→ Excerpted passage

====

The Porsche Rennsport Reunion IV at Mazda Raceway Laguna Seca brings together the history of Porsche motorsports in one place. The cars present represent everything from the earliest 356s to the RS Spyder that's still competitive in international sports car competition. The drivers attending come from every era as well, and include such Porsche racing legends as Tony Adamowicz, Dick Barbour, Derek Bell, Vic Elford, George Follmer, David Piper and Brian Redman. Racer.com spoke to some of the Porsche icons about their favorite and most significant racecars.
Hurley Haywood and the Porsche 911 seem almost synonymous, especially white, red and blue Brumos 911s with the No. 59 on the side. He won three 24 Hours of Daytona and a 12 Hours of Sebring in a Carrera RSR and a pair of IMSA GT titles. But he had his fair share of success in prototypes as well, winning the 24 Hours of Le Mans three times in three different prototypes (his third win came in the Dauer 962 which, although technically a production-based GT car per the rules that year, was based on the Porsche 962 prototype) and winning Daytona in a 962.
Winning the world's premier endurance race, though, tends to etch the mount for that victory in a driver's heart. So it only makes sense that Haywood's favorite Porsche racecar is the 936 from his first year at Le Sarthe (BELOW).

====

→ Dataset entries

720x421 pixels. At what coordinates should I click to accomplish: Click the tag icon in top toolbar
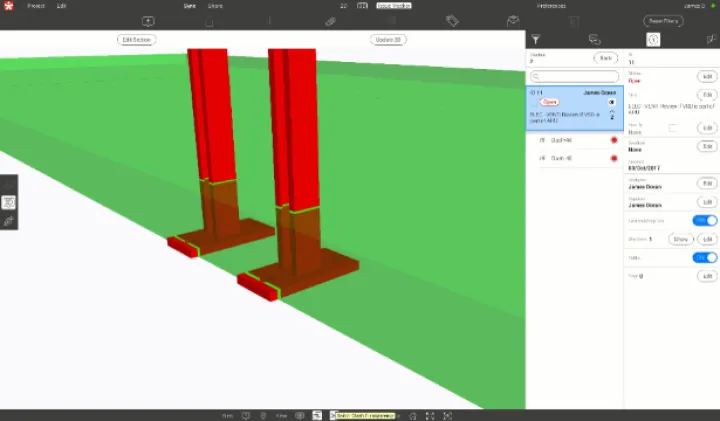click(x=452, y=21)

====

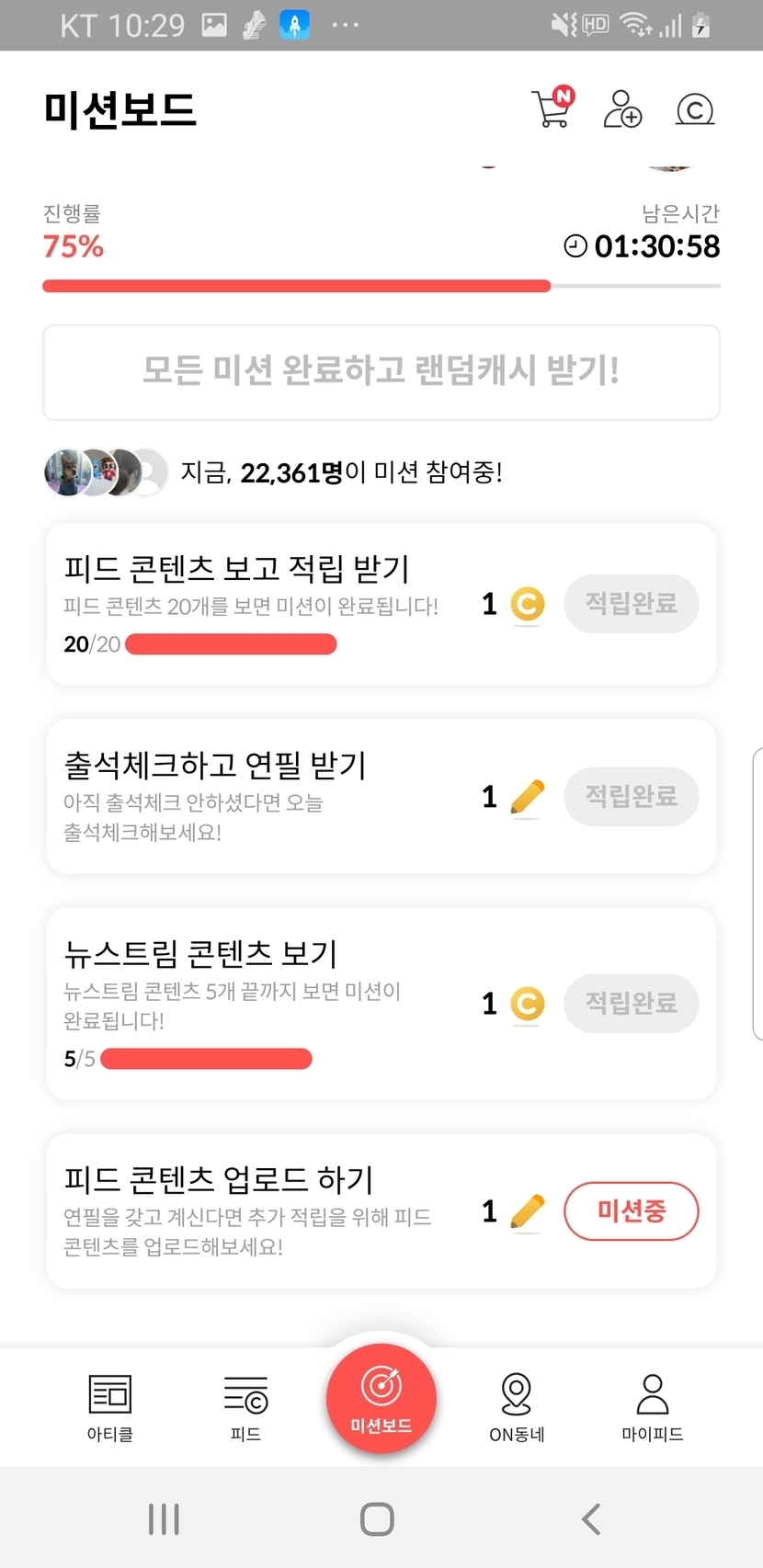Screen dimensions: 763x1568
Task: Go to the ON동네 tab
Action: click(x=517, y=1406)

====

→ Work instruction A
In the article on the Porsche Rennsport Reunion IV, at which track is the event held?
→ Work instruction B
Carry the Porsche Rennsport Reunion article forward from its final sentence.
The material plays no part in what follows here.

→ Response area A
Mazda Raceway Laguna Seca.

→ Response area B
“One of the nicest cars that I've driven was the 936,” he says. “The first time I drove that car was at Le Mans in 1977. I was teammate to Jurgen Barth and then Jacky Ickx came over after his car broke. We fought our way back and won the race.”
The 936 just hit Haywood's sweet spot. That was especially true of the final iteration of the car, which was powered by the engine that Porsche developed to tackle the Indianapolis 500.
“That car was just a sweetheart. I like a car to have a little bit of movement in the rear and I also like to have a lot of power. That thing wasn't just glued to the ground like a 962. It didn't move around as much as a 917/10 and it didn't have the horsepower. But it was just a combination of grip and power that was, to me, perfect.”
Haywood still loves his 911s, of course, and it's the common thread that runs through them all that he likes. “Each one has that DNA of a 911,” he says.
“Every one feels very familiar to me. Even [Brumos's] current Cup car, when I sit in that car and I sit in my 1971 car, there are certain things that are very familiar. Even though the dashboard in the Cup car is all electronic, the confines of the dashboard, the pillars, are the same. When you sit in a 911, you always feel like you're back home.”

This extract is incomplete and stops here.